Black hole spin estimation of XTE J2012+381 using simultaneous observations of Swift/XRT and NuSTAR

TL;DR

This study measures the spin and mass of the black hole candidate XTE J2012+381 using broadband X-ray spectral analysis from Swift/XRT and NuSTAR, applying relativistic reflection models and continuum-fitting methods.

Contribution

It provides the first simultaneous broadband spectral analysis of XTE J2012+381 to estimate its black hole spin and mass using multiple models and methods.

Findings

Black hole spin estimated around 0.88-0.89.

Black hole mass estimated around 8 solar masses.

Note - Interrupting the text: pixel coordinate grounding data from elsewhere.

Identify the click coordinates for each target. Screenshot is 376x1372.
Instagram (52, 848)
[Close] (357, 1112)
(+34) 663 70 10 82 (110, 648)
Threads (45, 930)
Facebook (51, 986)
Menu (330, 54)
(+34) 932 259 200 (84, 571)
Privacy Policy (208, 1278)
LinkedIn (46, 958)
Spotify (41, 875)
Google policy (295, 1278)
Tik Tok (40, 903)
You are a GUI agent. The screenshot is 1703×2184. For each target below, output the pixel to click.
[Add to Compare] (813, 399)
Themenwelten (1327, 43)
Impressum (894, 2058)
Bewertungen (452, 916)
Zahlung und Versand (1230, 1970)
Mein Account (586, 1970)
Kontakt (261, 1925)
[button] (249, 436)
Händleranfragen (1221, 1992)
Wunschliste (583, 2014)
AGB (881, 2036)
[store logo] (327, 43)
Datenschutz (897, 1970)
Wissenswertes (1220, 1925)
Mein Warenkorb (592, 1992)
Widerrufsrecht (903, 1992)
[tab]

High disk density and supersolar iron abundance inferred.

Abstract

A sufficiently precise measurement of black hole spin is required to carry out quantitative tests of the Kerr metric and to understand several phenomena related to astrophysical black holes. After 24 years, XTE J2012+381 again underwent an outburst in December 2022. In this work, we focused on the measurement of spin and mass of black hole candidate XTE J2012+381 using broadband spectral analysis of X-ray data from \emph{Swift/XRT} and \emph{NuSTAR}. By using the relxillCp model, the spin and inclination of the source were found to be $0.883_{-0.061}^{+0.033}$ and $46.2_{-2.0}^{+3.7}$ degrees, respectively for high disk density ($i.e.\;10^{20}\;\mathrm{cm}^{-3}$). We further test our results for lamp post geometry using the relxilllpCp model. The spin and inclination of the source were found to be $0.892_{-0.044}^{+0.020}$ and $43.1_{-1.2}^{+1.4}$ degrees, respectively. Then "continuum-fitting" method was used for the soft state to estimate the mass of BH and found to be $7.95_{-3.25}^{+7.65}\;\mathrm{M}_{\odot}$ and $7.48_{-2.75}^{+5.80}\;\mathrm{M}_{\odot}$ for the spin and inclination estimated from the relxillCp and relxilllpCp model respectively. We used a distance of 5.4 kpc as measured by Gaia using the parallax method. This study also addresses the issue of supersolar iron abundance in XTE J2012+381 by using \texttt{reflionx} based reflection model and found high disk density for the source.